**Exercise**
Retype, exactly and only, each line from the one containing "ステータス (701, 663)" to the end of the records below.

**Source data**
- - -

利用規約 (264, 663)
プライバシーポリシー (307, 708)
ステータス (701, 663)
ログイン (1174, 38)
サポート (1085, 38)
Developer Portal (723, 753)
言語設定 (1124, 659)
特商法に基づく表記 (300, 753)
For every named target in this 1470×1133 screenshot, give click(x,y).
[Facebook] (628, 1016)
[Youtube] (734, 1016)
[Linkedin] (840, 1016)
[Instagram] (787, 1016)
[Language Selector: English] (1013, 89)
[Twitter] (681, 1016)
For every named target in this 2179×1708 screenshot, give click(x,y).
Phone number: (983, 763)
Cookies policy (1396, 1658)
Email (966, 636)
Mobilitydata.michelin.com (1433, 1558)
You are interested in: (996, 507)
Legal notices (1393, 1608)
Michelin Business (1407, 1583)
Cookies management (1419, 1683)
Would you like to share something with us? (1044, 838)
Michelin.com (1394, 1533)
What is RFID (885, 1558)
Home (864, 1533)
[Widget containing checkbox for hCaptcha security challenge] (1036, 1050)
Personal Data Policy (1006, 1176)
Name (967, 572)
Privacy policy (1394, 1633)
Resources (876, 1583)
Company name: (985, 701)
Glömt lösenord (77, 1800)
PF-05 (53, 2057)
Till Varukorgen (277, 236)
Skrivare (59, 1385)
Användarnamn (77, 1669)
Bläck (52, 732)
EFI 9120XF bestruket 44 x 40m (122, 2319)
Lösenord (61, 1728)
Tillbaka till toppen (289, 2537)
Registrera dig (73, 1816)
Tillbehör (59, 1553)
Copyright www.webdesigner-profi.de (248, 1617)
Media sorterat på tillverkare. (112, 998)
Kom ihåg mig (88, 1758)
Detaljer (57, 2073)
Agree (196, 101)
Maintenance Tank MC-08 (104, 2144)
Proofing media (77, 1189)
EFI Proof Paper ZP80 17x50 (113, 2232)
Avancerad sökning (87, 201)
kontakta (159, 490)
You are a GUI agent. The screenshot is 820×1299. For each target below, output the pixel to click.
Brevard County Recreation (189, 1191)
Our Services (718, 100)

- - -

**Worked solution**
ステータス (701, 663)
ログイン (1174, 38)
サポート (1085, 38)
Developer Portal (723, 753)
言語設定 (1124, 659)
特商法に基づく表記 (300, 753)
For every named target in this 1470×1133 screenshot, give click(x,y).
[Facebook] (628, 1016)
[Youtube] (734, 1016)
[Linkedin] (840, 1016)
[Instagram] (787, 1016)
[Language Selector: English] (1013, 89)
[Twitter] (681, 1016)
For every named target in this 2179×1708 screenshot, give click(x,y).
Phone number: (983, 763)
Cookies policy (1396, 1658)
Email (966, 636)
Mobilitydata.michelin.com (1433, 1558)
You are interested in: (996, 507)
Legal notices (1393, 1608)
Michelin Business (1407, 1583)
Cookies management (1419, 1683)
Would you like to share something with us? (1044, 838)
Michelin.com (1394, 1533)
What is RFID (885, 1558)
Home (864, 1533)
[Widget containing checkbox for hCaptcha security challenge] (1036, 1050)
Personal Data Policy (1006, 1176)
Name (967, 572)
Privacy policy (1394, 1633)
Resources (876, 1583)
Company name: (985, 701)
Glömt lösenord (77, 1800)
PF-05 (53, 2057)
Till Varukorgen (277, 236)
Skrivare (59, 1385)
Användarnamn (77, 1669)
Bläck (52, 732)
EFI 9120XF bestruket 44 x 40m (122, 2319)
Lösenord (61, 1728)
Tillbaka till toppen (289, 2537)
Registrera dig (73, 1816)
Tillbehör (59, 1553)
Copyright www.webdesigner-profi.de (248, 1617)
Media sorterat på tillverkare. (112, 998)
Kom ihåg mig (88, 1758)
Detaljer (57, 2073)
Agree (196, 101)
Maintenance Tank MC-08 (104, 2144)
Proofing media (77, 1189)
EFI Proof Paper ZP80 17x50 (113, 2232)
Avancerad sökning (87, 201)
kontakta (159, 490)
You are a GUI agent. The screenshot is 820×1299. For each target below, output the pixel to click.
Brevard County Recreation (189, 1191)
Our Services (718, 100)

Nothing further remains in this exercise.